BEGIN SUPPLIED ENTRIES
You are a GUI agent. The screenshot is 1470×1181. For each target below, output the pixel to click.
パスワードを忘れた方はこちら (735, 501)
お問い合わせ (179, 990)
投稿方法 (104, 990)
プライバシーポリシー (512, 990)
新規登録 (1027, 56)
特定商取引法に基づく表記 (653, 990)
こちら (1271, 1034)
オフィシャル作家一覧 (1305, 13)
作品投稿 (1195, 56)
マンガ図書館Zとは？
END SUPPLIED ENTRIES
WHAT TO DO → Print exactly, and only, the lines from the line containing "投稿方法 (104, 990)" through the final line of the records, both included.

RESPONSE →
投稿方法 (104, 990)
プライバシーポリシー (512, 990)
新規登録 (1027, 56)
特定商取引法に基づく表記 (653, 990)
こちら (1271, 1034)
オフィシャル作家一覧 (1305, 13)
作品投稿 (1195, 56)
マンガ図書館Zとは？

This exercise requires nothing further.